Chaque sac de jute contenait entre cinquante et cent rongeurs, selon leur taille. (Les rats de Norvège étaient, bien sûr, énormes, mais les musaraignes étaient plus petites que les souris.) Et il y eut en tout trente-sept sacs.
Trente-sept sacs !
Leah dit, quand Nightshade s’approcha d’elle, en s’inclinant, un peu pâle à cause de ses efforts de la journée, qu’elle eût aimé qu’il prévînt la famille ; bien sûr ils n’avaient eu aucune idée du nombre de rongeurs qui habitaient dans le château. C’était assez perturbant, dit-elle, d’une voix qui hésitait, c’était assez perturbant… spécialement pour les Bellefleur plus âgés. Tous ces cris, ces couinements, ces batailles, et ces morts horribles, ces agonies ! C’était vraiment répugnant. « Si seulement vous nous aviez prévenus, Nightshade », dit Leah.
Nightshade s’inclina encore plus bas. Au bout d’un long moment il osa lever les yeux jusqu’à l’ourlet de sa jupe. « Mais Miss Leah n’est pas mécontente, n’est-ce pas ? chuchota-t-il.
– Oh… quoi… Mécontente ! » Elle rit presque.
« Peut-être ai-je agi imprudemment, murmura Nightshade, mais les rats sont morts. Comme vous l’avez vu.
– Oui. En effet.
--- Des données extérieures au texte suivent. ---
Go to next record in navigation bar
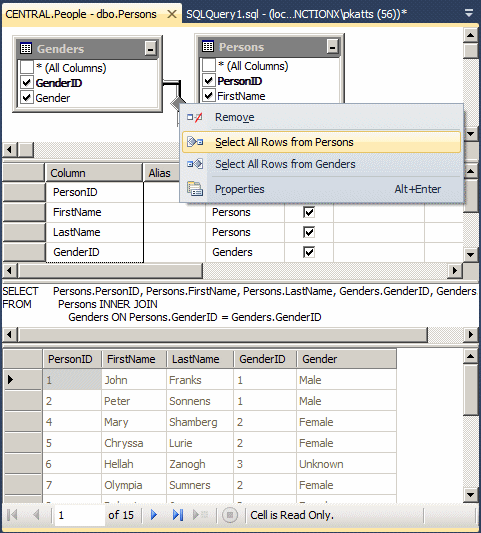coord(154,515)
Comme je l’ai vu.
– Donc… Miss Leah n’est pas mécontente de moi ?
– Je suppose que non. Je suppose que vous avez fait du bon travail.
– Du bon travail ?
– … Un excellent travail », dit faiblement Leah. Un instant elle eut la nausée : les murs et le plafond se mirent à tourner, et une forte odeur humide, sombre, émanait du petit homme bossu. « Mais, continua-t-elle, nous avons tous tellement été pris au dépourvu… Nous aurions pensé, voyez-vous, que nos chats…
– Ah, oui, dit Nightshade avec un large sourire inattendu, qui rejoignit ses deux oreilles, vos chats !… Pas, vous savez, avec ces rats-là ! »
Les trente-sept sacs de jute, pleins à craquer et bien attachés avec de la corde, disparurent sans tarder. Qu’en fit Nightshade, personne n’en sut rien, et Leah se garda bien de le lui demander.